Recent reports have suggested that Facebook is currently testing features for its iOS and Android messaging apps that would enable users to hold voice conservations with each other or leave voice messages over an Internet connection.

I believe that such a move could provide a significant boost for the global VoIP market, bringing the technology into the consumer mainstream, but I am sceptical of the social media giant’s ability to usurp established operators in the enterprise sector.

While the use of cloud-based telephony systems is becoming more widespread in organisations, VoIP calling has remained something of a niche activity in the consumer sector.

Services like Skype have been around a while, and have been a hit with people who make lots of international calls, but with most consumers having plenty of call minutes included in their monthly mobile tariffs and VoIP quickly eating up data allowances, they have never really taken the domestic mass market by storm.

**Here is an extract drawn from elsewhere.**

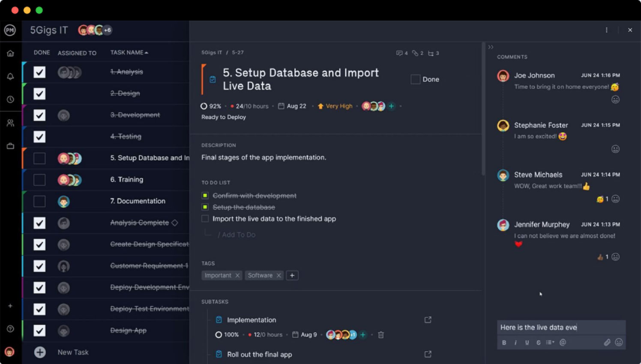Image resolution: width=641 pixels, height=364 pixels.
Task: Delete the Implementation subtask with the trash icon
Action: tap(381, 334)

With over a billion users worldwide, Facebook could stand a strong chance of establishing VoIP calling in the mainstream consumer market. But the enterprise is a different matter entirely.

Organisations deploying cloud-based telephone systems will continue to turn to specialist operators for the foreseeable future: they need a single service that integrates mobile devices and desk-based phones with a single number, and that enables their employees to present a consistent and professional corporate image. A social network simply doesn’t fit the bill.

Equally, non-specialist service providers are not going to be able to supply the same kind of comprehensive and rich list of features that IP telephony operators can provide for their customers to improve workforce productivity.

Finally, companies like Facebook would be unable to deliver savings on the same scale as the specialist IP telephony operators: by combining voice and data services on the same tariff with a single supplier, organisations can save up to 60 per cent compared to traditional phone systems.